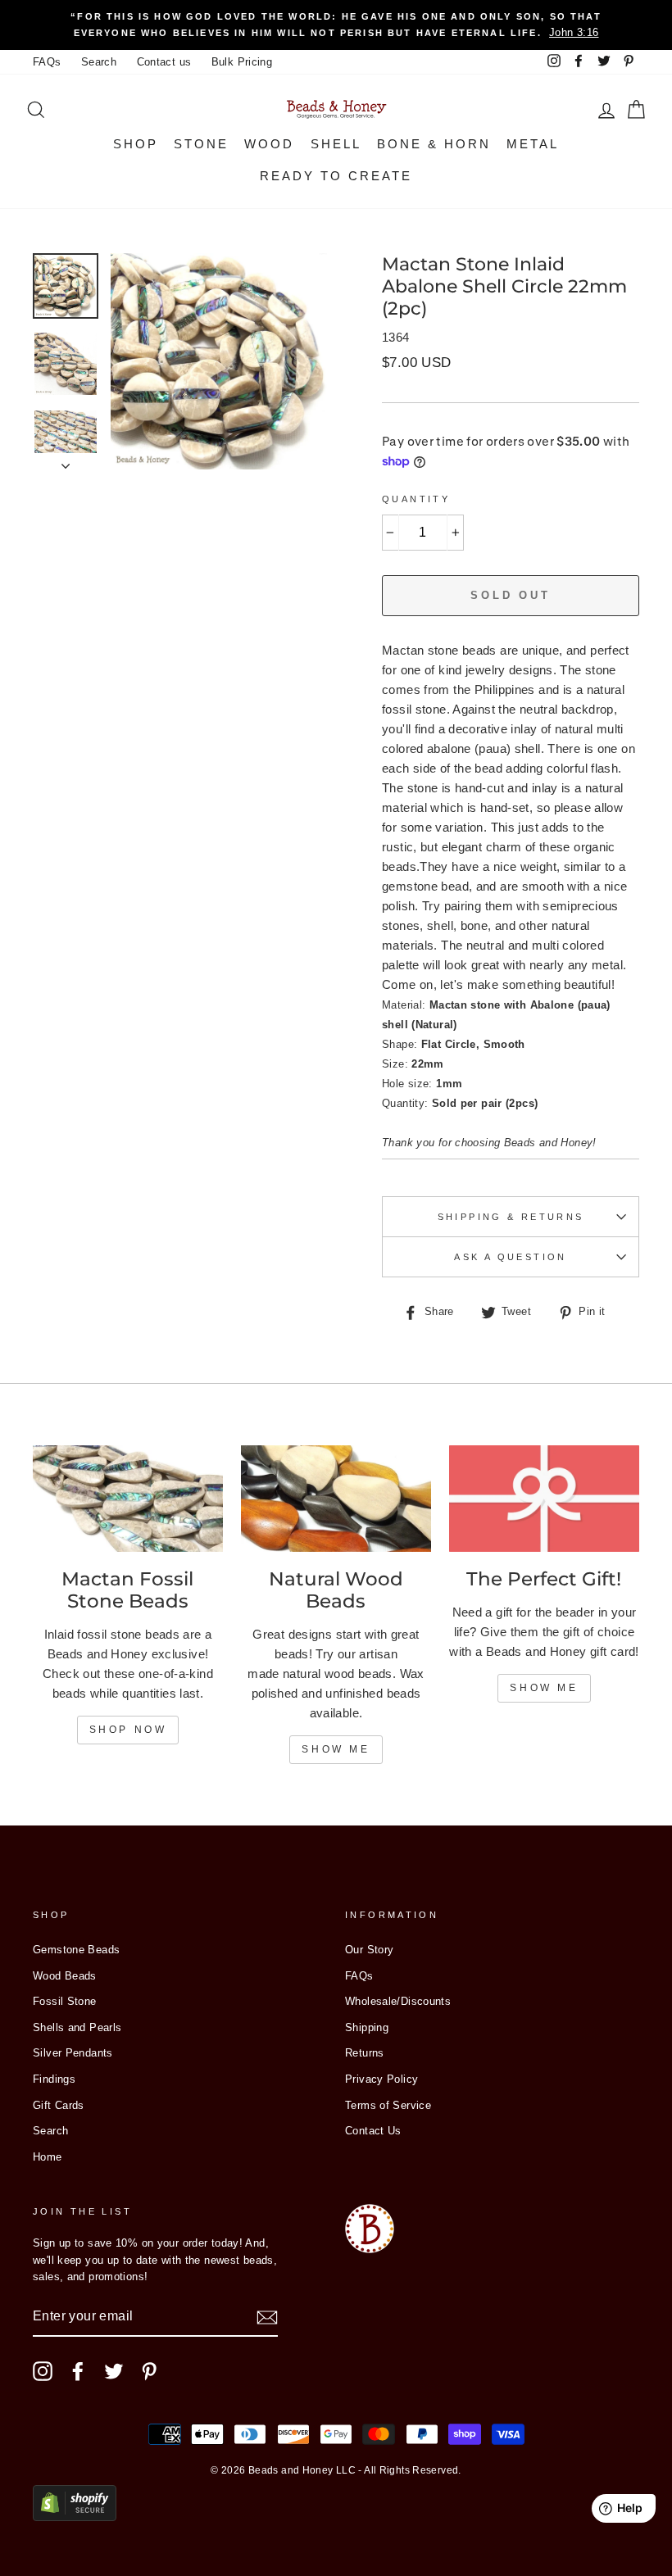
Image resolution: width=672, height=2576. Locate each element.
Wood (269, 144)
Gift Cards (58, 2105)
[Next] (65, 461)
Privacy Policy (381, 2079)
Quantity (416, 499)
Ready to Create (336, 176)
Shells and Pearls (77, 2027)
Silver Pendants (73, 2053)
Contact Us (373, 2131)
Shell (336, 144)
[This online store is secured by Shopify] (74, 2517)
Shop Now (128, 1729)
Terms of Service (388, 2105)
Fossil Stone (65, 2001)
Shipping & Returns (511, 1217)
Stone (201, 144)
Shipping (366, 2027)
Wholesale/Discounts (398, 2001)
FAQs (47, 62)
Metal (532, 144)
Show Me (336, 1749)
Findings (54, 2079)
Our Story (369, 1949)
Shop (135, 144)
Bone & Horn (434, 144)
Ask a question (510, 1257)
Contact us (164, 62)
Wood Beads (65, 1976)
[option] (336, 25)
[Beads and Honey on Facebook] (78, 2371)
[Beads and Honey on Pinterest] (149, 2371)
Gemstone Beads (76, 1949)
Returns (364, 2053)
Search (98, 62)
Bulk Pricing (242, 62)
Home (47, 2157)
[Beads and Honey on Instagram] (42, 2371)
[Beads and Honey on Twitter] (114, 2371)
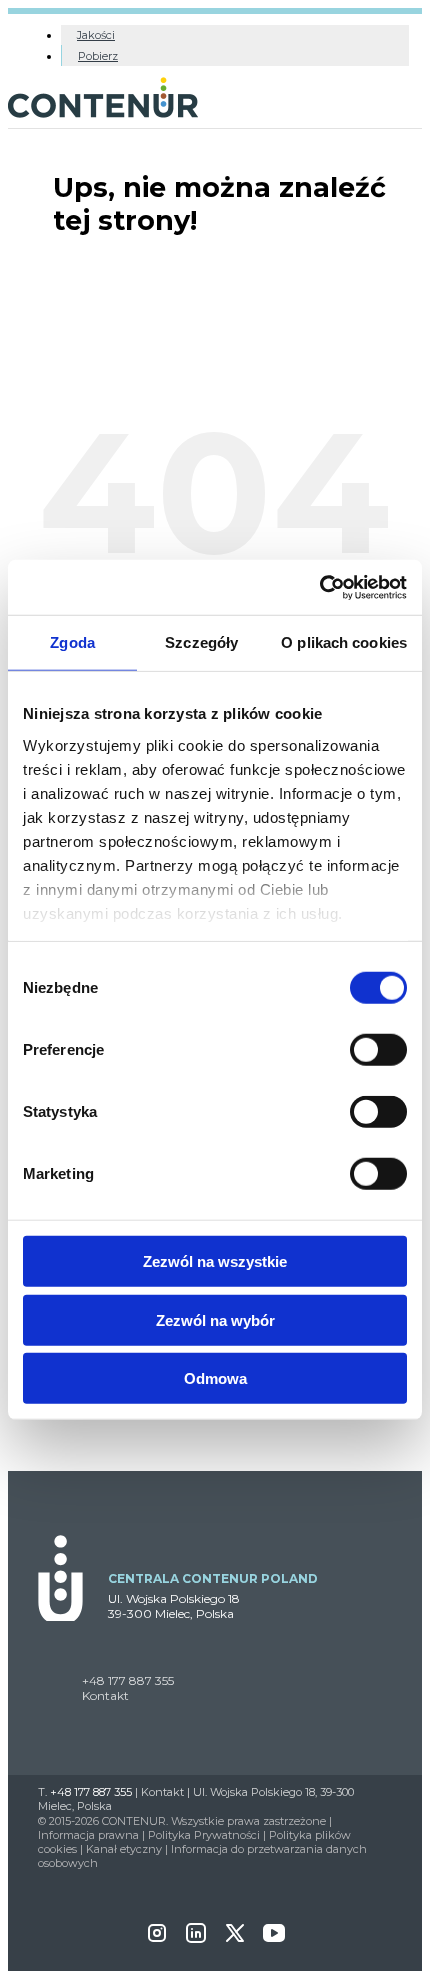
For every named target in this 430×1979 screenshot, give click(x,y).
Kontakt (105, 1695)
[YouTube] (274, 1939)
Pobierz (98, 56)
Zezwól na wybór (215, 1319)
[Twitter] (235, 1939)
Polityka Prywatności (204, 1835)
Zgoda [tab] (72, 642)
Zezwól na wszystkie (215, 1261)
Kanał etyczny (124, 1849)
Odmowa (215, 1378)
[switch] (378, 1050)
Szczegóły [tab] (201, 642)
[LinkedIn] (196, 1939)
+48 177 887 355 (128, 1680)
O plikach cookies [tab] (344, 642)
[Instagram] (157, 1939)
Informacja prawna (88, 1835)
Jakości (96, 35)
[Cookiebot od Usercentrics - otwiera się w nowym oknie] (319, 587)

• **The problem**
An exact copy of every line above is needed, without the images.

• **Output below**
Image resolution: width=672, height=2576. Locate each element.
Wood (269, 144)
Gift Cards (58, 2105)
[Next] (65, 461)
Privacy Policy (381, 2079)
Quantity (416, 499)
Ready to Create (336, 176)
Shells and Pearls (77, 2027)
Silver Pendants (73, 2053)
Contact Us (373, 2131)
Shell (336, 144)
[This online store is secured by Shopify] (74, 2517)
Shop Now (128, 1729)
Terms of Service (388, 2105)
Fossil Stone (65, 2001)
Shipping & Returns (511, 1217)
Stone (201, 144)
Shipping (366, 2027)
Wholesale/Discounts (398, 2001)
FAQs (47, 62)
Metal (532, 144)
Show Me (336, 1749)
Findings (54, 2079)
Our Story (369, 1949)
Shop (135, 144)
Bone & Horn (434, 144)
Ask a question (510, 1257)
Contact us (164, 62)
Wood Beads (65, 1976)
[option] (336, 25)
[Beads and Honey on Facebook] (78, 2371)
[Beads and Honey on Pinterest] (149, 2371)
Gemstone Beads (76, 1949)
Returns (364, 2053)
Search (98, 62)
Bulk Pricing (242, 62)
Home (47, 2157)
[Beads and Honey on Instagram] (42, 2371)
[Beads and Honey on Twitter] (114, 2371)
For every named target in this 430×1979 screenshot, give click(x,y).
Kontakt (105, 1695)
[YouTube] (274, 1939)
Pobierz (98, 56)
Zezwól na wybór (215, 1319)
[Twitter] (235, 1939)
Polityka Prywatności (204, 1835)
Zgoda [tab] (72, 642)
Zezwól na wszystkie (215, 1261)
Kanał etyczny (124, 1849)
Odmowa (215, 1378)
[switch] (378, 1050)
Szczegóły [tab] (201, 642)
[LinkedIn] (196, 1939)
+48 177 887 355 (128, 1680)
O plikach cookies [tab] (344, 642)
[Instagram] (157, 1939)
Informacja prawna (88, 1835)
Jakości (96, 35)
[Cookiebot od Usercentrics - otwiera się w nowym oknie] (319, 587)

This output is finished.